ACTION ITEM — Please print exactly the lines from the one containing "Click the up-arrow in the folder dialog" through the last line of the records, and only those. Leave out any pictures.

PROVIDED RECORDS —
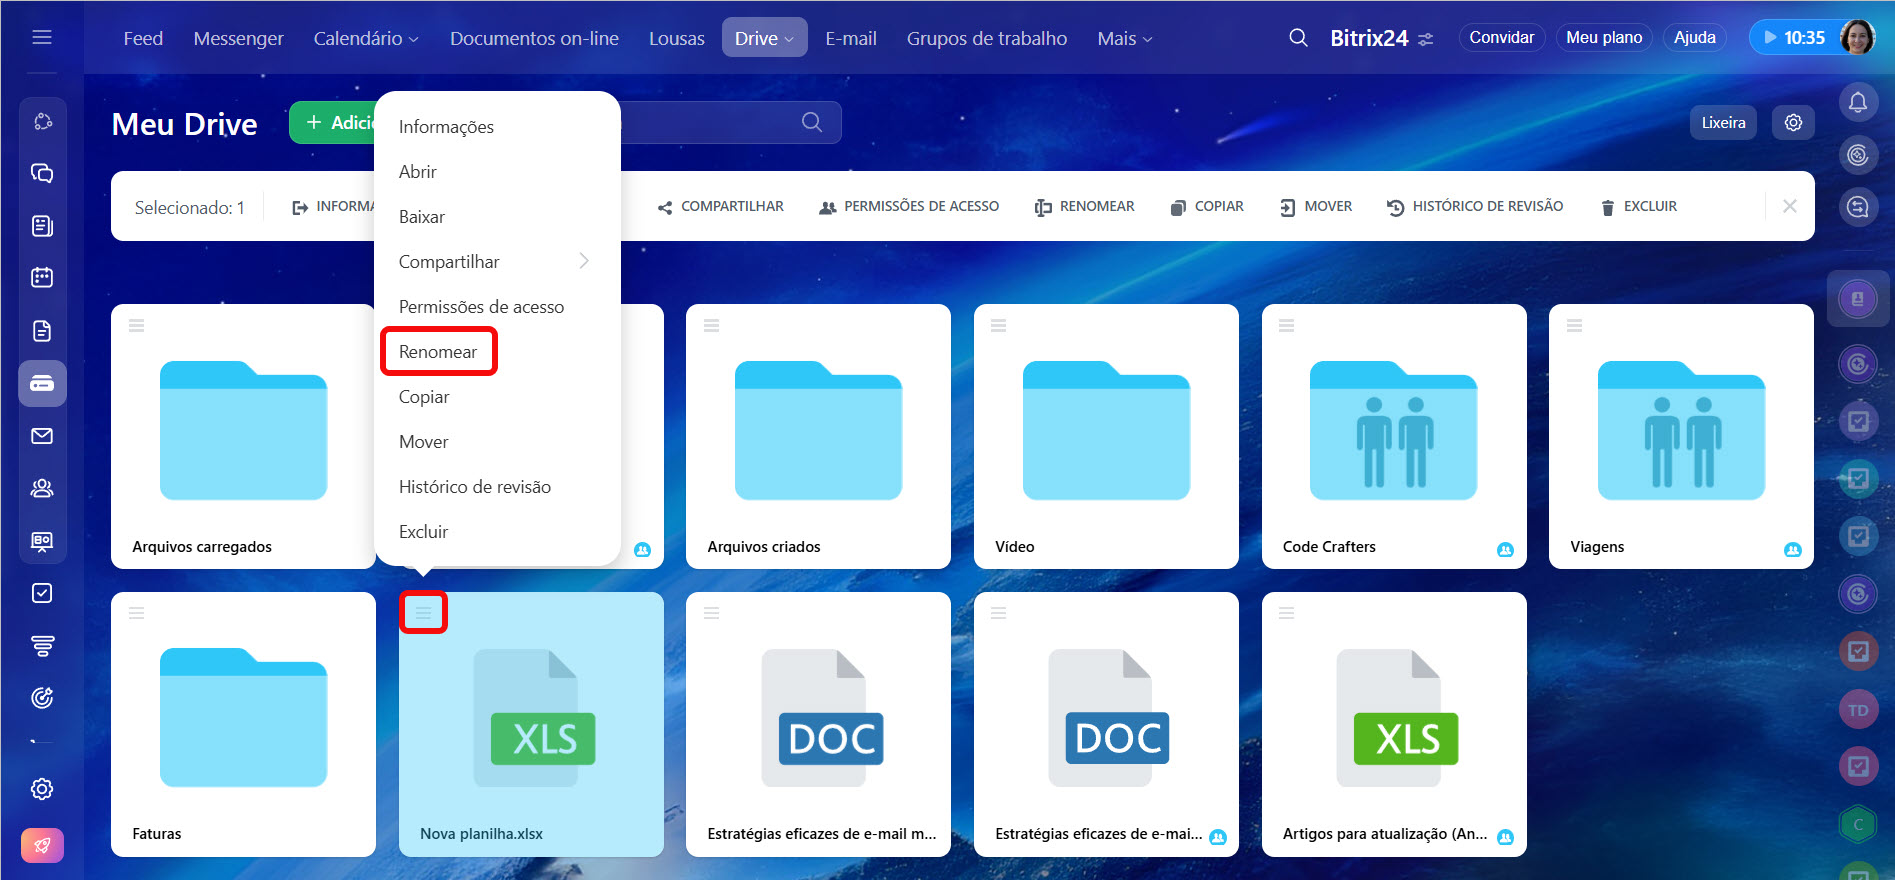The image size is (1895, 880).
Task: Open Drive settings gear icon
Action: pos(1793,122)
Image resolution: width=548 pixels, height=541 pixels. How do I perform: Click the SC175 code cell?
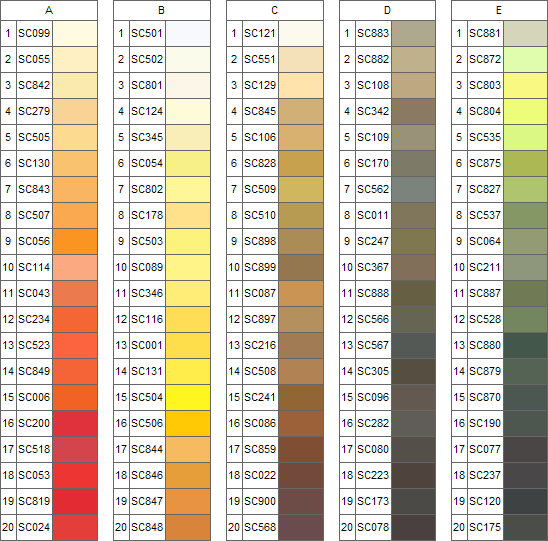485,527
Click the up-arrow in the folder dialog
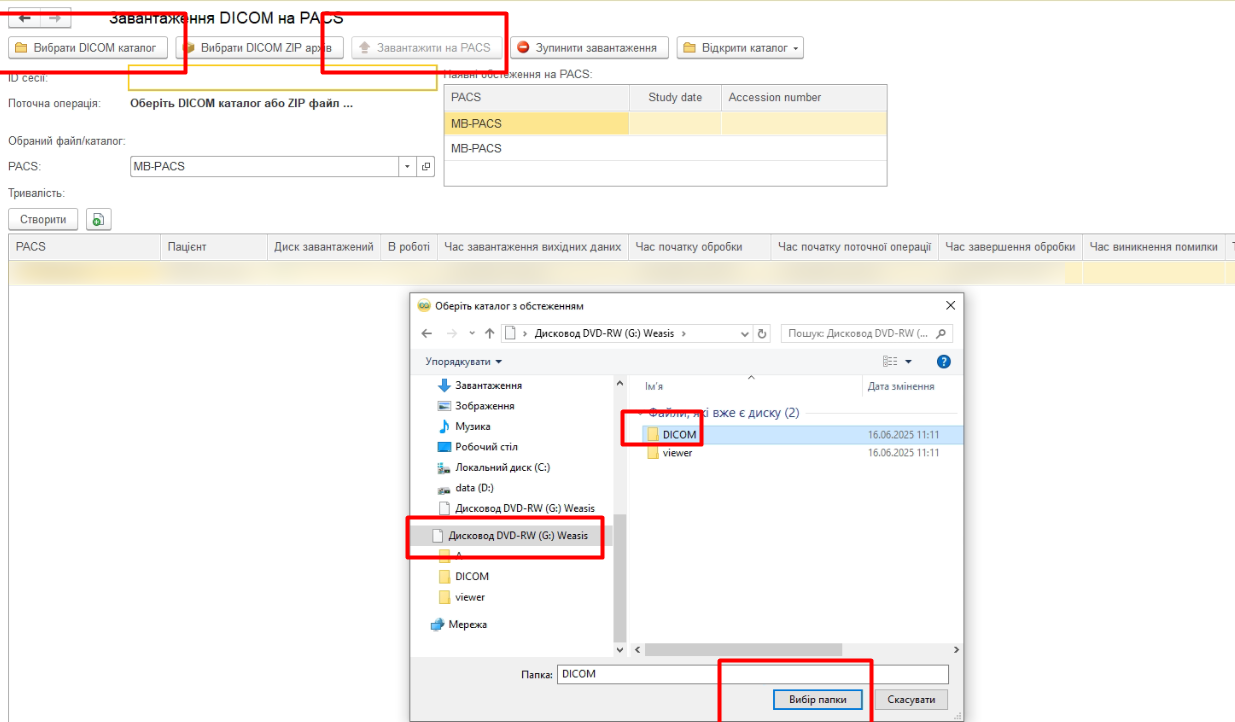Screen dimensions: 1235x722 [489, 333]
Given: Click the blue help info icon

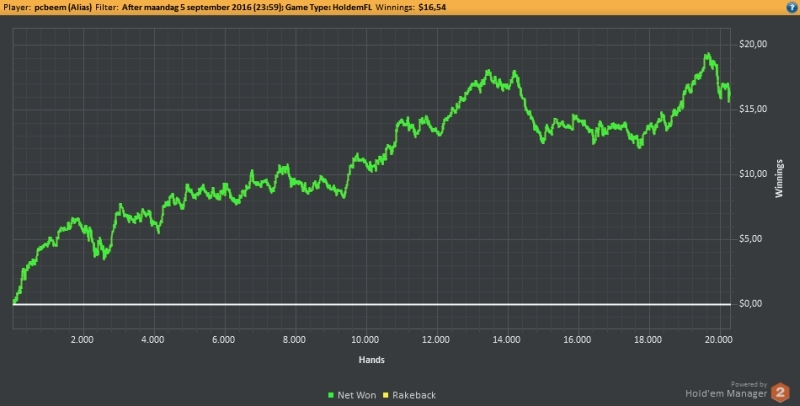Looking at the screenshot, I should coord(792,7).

OUTPUT BELOW —
Click the up-arrow in the folder dialog
Screen dimensions: 1235x722 [489, 333]
Given: Click the blue help info icon

Looking at the screenshot, I should coord(792,7).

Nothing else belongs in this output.